Segment Start: Data to use

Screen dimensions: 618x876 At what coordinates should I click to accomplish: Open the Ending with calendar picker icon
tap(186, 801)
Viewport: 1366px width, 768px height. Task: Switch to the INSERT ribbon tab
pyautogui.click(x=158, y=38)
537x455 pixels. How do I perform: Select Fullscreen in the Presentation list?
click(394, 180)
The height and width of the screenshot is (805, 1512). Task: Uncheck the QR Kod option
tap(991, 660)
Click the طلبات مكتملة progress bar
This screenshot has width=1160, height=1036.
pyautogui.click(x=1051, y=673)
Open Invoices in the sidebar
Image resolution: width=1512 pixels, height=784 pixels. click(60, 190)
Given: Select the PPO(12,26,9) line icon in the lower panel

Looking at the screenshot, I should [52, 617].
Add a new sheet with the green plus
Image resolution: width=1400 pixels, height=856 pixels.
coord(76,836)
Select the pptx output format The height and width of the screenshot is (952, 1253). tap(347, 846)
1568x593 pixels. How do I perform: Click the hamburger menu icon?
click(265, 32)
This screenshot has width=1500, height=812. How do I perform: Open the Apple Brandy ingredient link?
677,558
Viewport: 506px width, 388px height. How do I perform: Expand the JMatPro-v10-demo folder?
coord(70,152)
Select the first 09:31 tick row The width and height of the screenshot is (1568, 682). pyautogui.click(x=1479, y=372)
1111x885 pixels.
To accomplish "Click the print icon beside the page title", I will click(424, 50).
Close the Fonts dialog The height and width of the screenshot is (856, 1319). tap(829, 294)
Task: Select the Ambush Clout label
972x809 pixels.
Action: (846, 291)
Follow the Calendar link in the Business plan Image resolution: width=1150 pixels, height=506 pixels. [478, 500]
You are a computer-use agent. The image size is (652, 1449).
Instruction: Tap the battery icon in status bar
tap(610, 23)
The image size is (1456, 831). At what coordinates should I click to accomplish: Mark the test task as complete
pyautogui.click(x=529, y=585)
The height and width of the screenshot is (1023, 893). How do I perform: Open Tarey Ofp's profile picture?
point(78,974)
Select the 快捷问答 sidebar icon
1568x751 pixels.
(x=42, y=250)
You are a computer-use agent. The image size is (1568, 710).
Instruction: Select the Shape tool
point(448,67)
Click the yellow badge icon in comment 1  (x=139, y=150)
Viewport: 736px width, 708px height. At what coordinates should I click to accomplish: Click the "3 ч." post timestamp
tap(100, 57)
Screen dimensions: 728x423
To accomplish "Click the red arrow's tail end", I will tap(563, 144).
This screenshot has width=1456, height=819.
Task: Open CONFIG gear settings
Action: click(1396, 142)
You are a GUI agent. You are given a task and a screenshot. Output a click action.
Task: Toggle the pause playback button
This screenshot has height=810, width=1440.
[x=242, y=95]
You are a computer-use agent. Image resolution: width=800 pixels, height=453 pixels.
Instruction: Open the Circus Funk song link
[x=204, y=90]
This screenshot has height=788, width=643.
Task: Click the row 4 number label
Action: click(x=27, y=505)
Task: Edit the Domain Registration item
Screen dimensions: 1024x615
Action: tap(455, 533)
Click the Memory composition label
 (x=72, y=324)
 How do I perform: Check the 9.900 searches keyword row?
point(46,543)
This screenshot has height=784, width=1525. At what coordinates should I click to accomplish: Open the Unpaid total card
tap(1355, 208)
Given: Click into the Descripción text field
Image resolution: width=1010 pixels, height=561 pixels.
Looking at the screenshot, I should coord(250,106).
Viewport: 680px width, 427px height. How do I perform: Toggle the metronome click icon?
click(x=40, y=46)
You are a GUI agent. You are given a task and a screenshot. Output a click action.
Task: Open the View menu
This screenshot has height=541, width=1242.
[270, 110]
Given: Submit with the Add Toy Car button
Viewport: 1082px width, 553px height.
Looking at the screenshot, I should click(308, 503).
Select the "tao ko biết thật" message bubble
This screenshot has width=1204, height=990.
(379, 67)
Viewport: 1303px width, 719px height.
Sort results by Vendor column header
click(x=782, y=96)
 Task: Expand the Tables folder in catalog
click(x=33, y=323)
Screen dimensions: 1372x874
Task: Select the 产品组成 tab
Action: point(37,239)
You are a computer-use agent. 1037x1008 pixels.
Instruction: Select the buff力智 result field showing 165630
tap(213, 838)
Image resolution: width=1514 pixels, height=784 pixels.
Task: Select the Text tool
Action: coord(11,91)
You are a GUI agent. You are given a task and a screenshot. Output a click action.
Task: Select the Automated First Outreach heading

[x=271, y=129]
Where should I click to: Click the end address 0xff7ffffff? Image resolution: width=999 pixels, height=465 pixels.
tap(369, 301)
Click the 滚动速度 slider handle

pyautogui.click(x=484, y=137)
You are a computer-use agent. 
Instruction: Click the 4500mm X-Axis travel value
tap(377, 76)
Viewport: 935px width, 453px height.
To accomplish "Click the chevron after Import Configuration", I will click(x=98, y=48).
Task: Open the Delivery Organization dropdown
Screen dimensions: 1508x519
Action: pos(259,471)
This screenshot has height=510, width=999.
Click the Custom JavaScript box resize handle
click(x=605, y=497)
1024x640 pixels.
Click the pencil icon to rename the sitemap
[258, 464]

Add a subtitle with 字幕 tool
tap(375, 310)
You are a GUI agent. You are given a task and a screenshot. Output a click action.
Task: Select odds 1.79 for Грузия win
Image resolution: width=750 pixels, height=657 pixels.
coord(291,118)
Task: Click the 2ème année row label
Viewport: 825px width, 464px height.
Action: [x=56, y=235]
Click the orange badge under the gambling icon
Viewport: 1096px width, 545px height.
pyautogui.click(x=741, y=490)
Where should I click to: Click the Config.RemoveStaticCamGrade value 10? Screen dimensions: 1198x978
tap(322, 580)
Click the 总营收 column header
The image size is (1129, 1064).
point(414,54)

Segment End: Data to use

_Work required_
Reproduce the material in full, keeping every line exactly as given.

_Task answer_
Screen dimensions: 618x876 At what coordinates should I click to accomplish: Open the Ending with calendar picker icon
tap(186, 801)
Viewport: 1366px width, 768px height. Task: Switch to the INSERT ribbon tab
pyautogui.click(x=158, y=38)
537x455 pixels. How do I perform: Select Fullscreen in the Presentation list?
click(394, 180)
The height and width of the screenshot is (805, 1512). Task: Uncheck the QR Kod option
tap(991, 660)
Click the طلبات مكتملة progress bar
This screenshot has width=1160, height=1036.
pyautogui.click(x=1051, y=673)
Open Invoices in the sidebar
Image resolution: width=1512 pixels, height=784 pixels. click(60, 190)
Given: Select the PPO(12,26,9) line icon in the lower panel

Looking at the screenshot, I should [52, 617].
Add a new sheet with the green plus
Image resolution: width=1400 pixels, height=856 pixels.
coord(76,836)
Select the pptx output format The height and width of the screenshot is (952, 1253). tap(347, 846)
1568x593 pixels. How do I perform: Click the hamburger menu icon?
click(265, 32)
This screenshot has width=1500, height=812. How do I perform: Open the Apple Brandy ingredient link?
677,558
Viewport: 506px width, 388px height. How do I perform: Expand the JMatPro-v10-demo folder?
coord(70,152)
Select the first 09:31 tick row The width and height of the screenshot is (1568, 682). pyautogui.click(x=1479, y=372)
1111x885 pixels.
To accomplish "Click the print icon beside the page title", I will click(424, 50).
Close the Fonts dialog The height and width of the screenshot is (856, 1319). tap(829, 294)
Task: Select the Ambush Clout label
972x809 pixels.
Action: (846, 291)
Follow the Calendar link in the Business plan Image resolution: width=1150 pixels, height=506 pixels. [478, 500]
You are a computer-use agent. The image size is (652, 1449).
Instruction: Tap the battery icon in status bar
tap(610, 23)
The image size is (1456, 831). At what coordinates should I click to accomplish: Mark the test task as complete
pyautogui.click(x=529, y=585)
The height and width of the screenshot is (1023, 893). How do I perform: Open Tarey Ofp's profile picture?
point(78,974)
Select the 快捷问答 sidebar icon
1568x751 pixels.
(x=42, y=250)
You are a computer-use agent. The image size is (1568, 710).
Instruction: Select the Shape tool
point(448,67)
Click the yellow badge icon in comment 1  (x=139, y=150)
Viewport: 736px width, 708px height. At what coordinates should I click to accomplish: Click the "3 ч." post timestamp
tap(100, 57)
Screen dimensions: 728x423
To accomplish "Click the red arrow's tail end", I will tap(563, 144).
This screenshot has width=1456, height=819.
Task: Open CONFIG gear settings
Action: click(1396, 142)
You are a GUI agent. You are given a task and a screenshot. Output a click action.
Task: Toggle the pause playback button
This screenshot has height=810, width=1440.
[x=242, y=95]
You are a computer-use agent. Image resolution: width=800 pixels, height=453 pixels.
Instruction: Open the Circus Funk song link
[x=204, y=90]
This screenshot has height=788, width=643.
Task: Click the row 4 number label
Action: click(x=27, y=505)
Task: Edit the Domain Registration item
Screen dimensions: 1024x615
Action: tap(455, 533)
Click the Memory composition label
 (x=72, y=324)
 How do I perform: Check the 9.900 searches keyword row?
point(46,543)
This screenshot has height=784, width=1525. At what coordinates should I click to accomplish: Open the Unpaid total card
tap(1355, 208)
Given: Click into the Descripción text field
Image resolution: width=1010 pixels, height=561 pixels.
Looking at the screenshot, I should coord(250,106).
Viewport: 680px width, 427px height. How do I perform: Toggle the metronome click icon?
click(x=40, y=46)
You are a GUI agent. You are given a task and a screenshot. Output a click action.
Task: Open the View menu
This screenshot has height=541, width=1242.
[270, 110]
Given: Submit with the Add Toy Car button
Viewport: 1082px width, 553px height.
Looking at the screenshot, I should click(308, 503).
Select the "tao ko biết thật" message bubble
This screenshot has width=1204, height=990.
(379, 67)
Viewport: 1303px width, 719px height.
Sort results by Vendor column header
click(x=782, y=96)
 Task: Expand the Tables folder in catalog
click(x=33, y=323)
Screen dimensions: 1372x874
Task: Select the 产品组成 tab
Action: point(37,239)
You are a computer-use agent. 1037x1008 pixels.
Instruction: Select the buff力智 result field showing 165630
tap(213, 838)
Image resolution: width=1514 pixels, height=784 pixels.
Task: Select the Text tool
Action: coord(11,91)
You are a GUI agent. You are given a task and a screenshot. Output a click action.
Task: Select the Automated First Outreach heading

[x=271, y=129]
Where should I click to: Click the end address 0xff7ffffff? Image resolution: width=999 pixels, height=465 pixels.
tap(369, 301)
Click the 滚动速度 slider handle

pyautogui.click(x=484, y=137)
You are a computer-use agent. 
Instruction: Click the 4500mm X-Axis travel value
tap(377, 76)
Viewport: 935px width, 453px height.
To accomplish "Click the chevron after Import Configuration", I will click(x=98, y=48).
Task: Open the Delivery Organization dropdown
Screen dimensions: 1508x519
Action: pos(259,471)
This screenshot has height=510, width=999.
Click the Custom JavaScript box resize handle
click(x=605, y=497)
1024x640 pixels.
Click the pencil icon to rename the sitemap
[258, 464]

Add a subtitle with 字幕 tool
tap(375, 310)
You are a GUI agent. You are given a task and a screenshot. Output a click action.
Task: Select odds 1.79 for Грузия win
Image resolution: width=750 pixels, height=657 pixels.
coord(291,118)
Task: Click the 2ème année row label
Viewport: 825px width, 464px height.
Action: [x=56, y=235]
Click the orange badge under the gambling icon
Viewport: 1096px width, 545px height.
pyautogui.click(x=741, y=490)
Where should I click to: Click the Config.RemoveStaticCamGrade value 10? Screen dimensions: 1198x978
tap(322, 580)
Click the 总营收 column header
The image size is (1129, 1064).
point(414,54)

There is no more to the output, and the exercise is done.